The oil shock that follows hits the country like a hurricane, sending prices to startling heights, making travel a staggeringly expensive proposition, putting real wages (which had long been declining) into freefall, and rendering non-competitive whatever American exports remained. With thermostats dropping, gas prices climbing through the roof, and dollars flowing overseas in return for costly oil, the American economy is paralyzed. With long-fraying alliances at an end and fiscal pressures mounting, U.S. military forces finally begin a staged withdrawal from their overseas bases.

Within a few years, the U.S. is functionally bankrupt and the clock is ticking toward midnight on the American Century.

Military Misadventure: Present Situation

Counterintuitively, as their power wanes, empires often plunge into ill-advised military misadventures. This phenomenon is known among historians of empire as “micro-militarism” and seems to involve psychologically compensatory efforts to salve the sting of retreat or defeat by occupying new territories, however briefly and catastrophically. These operations, irrational even from an imperial point of view, often yield hemorrhaging expenditures or humiliating defeats that only accelerate the loss of power.

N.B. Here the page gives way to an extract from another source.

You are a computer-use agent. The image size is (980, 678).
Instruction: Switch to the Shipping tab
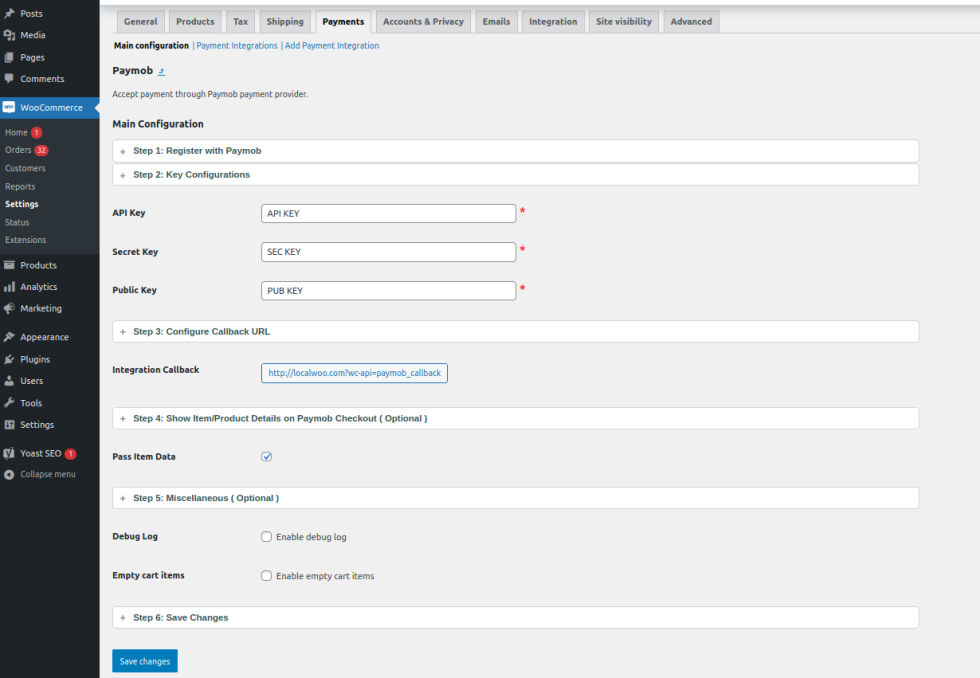pos(285,22)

Embattled empires through the ages suffer an arrogance that drives them to plunge ever deeper into military misadventures until defeat becomes debacle. In 413 BCE, a weakened Athens sent 200 ships to be slaughtered in Sicily. In 1921, a dying imperial Spain dispatched 20,000 soldiers to be massacred by Berber guerrillas in Morocco. In 1956, a fading British Empire destroyed its prestige by attacking Suez. And in 2001 and 2003, the U.S. occupied Afghanistan and invaded Iraq. With the hubris that marks empires over the millennia, Washington has increased its troops in Afghanistan to 100,000, expanded the war into Pakistan, and extended its commitment to 2014 and beyond, courting disasters large and small in this guerilla-infested, nuclear-armed graveyard of empires.

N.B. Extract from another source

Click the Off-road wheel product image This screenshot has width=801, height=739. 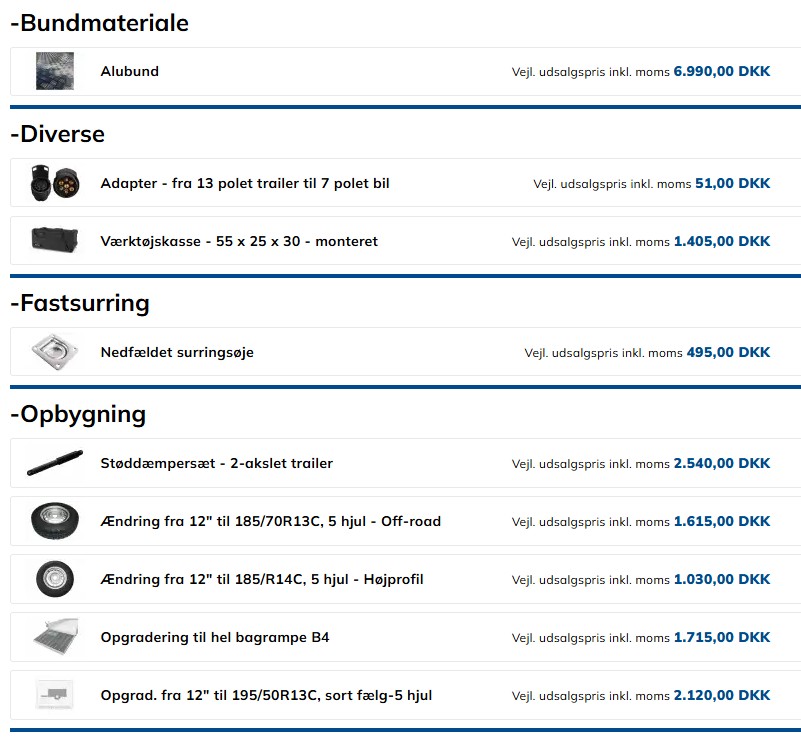(x=55, y=521)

Military Misadventure: Scenario 2014

So irrational, so unpredictable is “micro-militarism” that seemingly fanciful scenarios are soon outdone by actual events. With the U.S. military stretched thin from Somalia to the Philippines and tensions rising in Israel, Iran, and Korea, possible combinations for a disastrous military crisis abroad are multifold.

It’s mid-summer 2014 and a drawn-down U.S. garrison in embattled Kandahar in southern Afghanistan is suddenly, unexpectedly overrun by Taliban guerrillas, while U.S. aircraft are grounded by a blinding sandstorm. Heavy loses are taken and in retaliation, an embarrassed American war commander looses B-1 bombers and F-16 fighters to demolish whole neighborhoods of the city that are believed to be under Taliban control, while AC-130U “Spooky” gunships rake the rubble with devastating cannon fire.

Soon, mullahs are preaching jihad from mosques throughout the region, and Afghan Army units, long trained by American forces to turn the tide of the war, begin to desert en masse. Taliban fighters then launch a series of remarkably sophisticated strikes aimed at U.S. garrisons across the country, sending American casualties soaring. In scenes reminiscent of Saigon in 1975, U.S. helicopters rescue American soldiers and civilians from rooftops in Kabul and Kandahar.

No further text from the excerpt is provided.